Call for Consultation:(650) 722-2766
Getting a balanced diet takes effort, especially as we age. Getting a balanced diet during a global pandemic can be even more difficult. In the past, we’ve discussed how as we age there are health factors that can negatively impact our diet. Oral health can make chewing difficult, causing people to avoid foods that are not easy to chew. If a person’s mobility decreases, one might not be able to get to the grocery store on a regular basis or even be able to prepare their own meals. We talk about nutrition often at Be Active Be Well. Proper nutrition is arguably the foundation of good health. Eating a balanced diet with a variety of fruits, vegetables, lean proteins and grains can prolong some of the effects of aging, as well as fight off disease, illness, obesity and even mental illness. How can an aging adult eat well daily?
- Do your homework: Take note of what you have in your pantry. Plan out your meals ahead of time. Make a list of the items you will need for those meals. Plan to include all of the food groups in your daily meals: Vegetables, fruits, proteins, grains, and dairy or calcium rich dairy alternatives. If you have special dietary needs or restrictions, research alternative foods before you shop and discuss alternatives with your doctor or a nutritionist. Plan to purchase enough food to last until your next grocery purchase. Myplate.gov is a great resource for meal planning and nutrition tips.
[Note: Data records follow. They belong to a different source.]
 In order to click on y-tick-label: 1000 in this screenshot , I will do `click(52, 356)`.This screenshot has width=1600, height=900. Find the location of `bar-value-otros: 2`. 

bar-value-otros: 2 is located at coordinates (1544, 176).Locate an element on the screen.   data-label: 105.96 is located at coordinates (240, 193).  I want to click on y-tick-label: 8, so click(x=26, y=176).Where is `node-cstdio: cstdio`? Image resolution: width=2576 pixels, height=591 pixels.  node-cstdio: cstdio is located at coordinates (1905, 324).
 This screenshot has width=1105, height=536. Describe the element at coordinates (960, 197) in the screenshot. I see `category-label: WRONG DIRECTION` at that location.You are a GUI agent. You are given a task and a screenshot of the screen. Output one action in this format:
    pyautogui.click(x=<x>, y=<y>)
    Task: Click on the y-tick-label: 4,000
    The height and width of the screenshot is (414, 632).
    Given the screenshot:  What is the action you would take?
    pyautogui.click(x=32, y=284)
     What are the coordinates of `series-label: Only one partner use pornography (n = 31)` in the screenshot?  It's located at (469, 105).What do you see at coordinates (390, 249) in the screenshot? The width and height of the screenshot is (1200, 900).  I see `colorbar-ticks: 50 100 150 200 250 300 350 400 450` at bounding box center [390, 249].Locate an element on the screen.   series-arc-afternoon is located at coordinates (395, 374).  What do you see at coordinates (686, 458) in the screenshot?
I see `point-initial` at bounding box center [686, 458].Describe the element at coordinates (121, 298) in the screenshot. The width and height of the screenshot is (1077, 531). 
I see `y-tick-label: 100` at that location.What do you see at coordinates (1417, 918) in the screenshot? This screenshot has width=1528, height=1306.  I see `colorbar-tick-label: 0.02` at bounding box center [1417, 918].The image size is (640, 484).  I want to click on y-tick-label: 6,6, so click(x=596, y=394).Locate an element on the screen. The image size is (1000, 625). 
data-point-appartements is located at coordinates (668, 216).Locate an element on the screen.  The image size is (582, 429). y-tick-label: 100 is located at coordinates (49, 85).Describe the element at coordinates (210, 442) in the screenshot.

- Shop intentionally: Buy fresh seasonal fruits and vegetables. They will be more affordable than out of season options. In the canned section look for proteins and vegetables with low sodium, and fruits in 100% juice. Some affordable and healthy protein options are canned beans or all varieties, and canned fish such as tuna, sardines and salmon. Frozen entrees, fruits, vegetables and berries can also be a healthy option. Read the ingredients. Look for whole grains and natural ingredients that you can pronounce. Purchasing a mixture of fresh, canned and frozen foods can help your groceries last longer. If shopping in-store is not possible for you, stores like Walmart and Target allow you to shop through their apps, and select “drive-up” to pick up your groceries without getting out of your vehicle. You can even designate a different pick-up person if you need a friend or loved one to pick up your groceries. Some grocery and meal delivery apps include Instacart, Postmates and Ubereats. For an extra delivery fee, you can have groceries delivered to your front door.
- Be mindful in the kitchen: Organize your kitchen, or ask a friend or family member to help you. Keep spices, ingredients, cooking utensils, pots and pans, and other needed items in places that are easily accessible. Make extras or double the recipe and freeze a portion for a later meal. Save leftovers for later meals. Don’t be afraid to ask for help when you need it. If you struggle with cooking, ask a friend or loved one to help with meal prepping. Prep ingredients and freeze them ahead of time. When it’s time to cook, simply heat in the oven, crockpot, or stovetop.
With a little planning and intention you can eat balanced meals at any age, and in spite of any restrictions. Be well and eat well, friends!
DISCLAIMER : This article contains information that is intended to help the readers be better informed regarding exercise and health care. It is presented as general advice on health care. Always consult your doctor for your individual needs. Before beginning any new exercise program it is recommended that you seek medical advice from your personal physician. This article is not intended to be a substitute for the medical advice of a licensed physician. The reader should consult with their doctor in any matters relating to his/her health.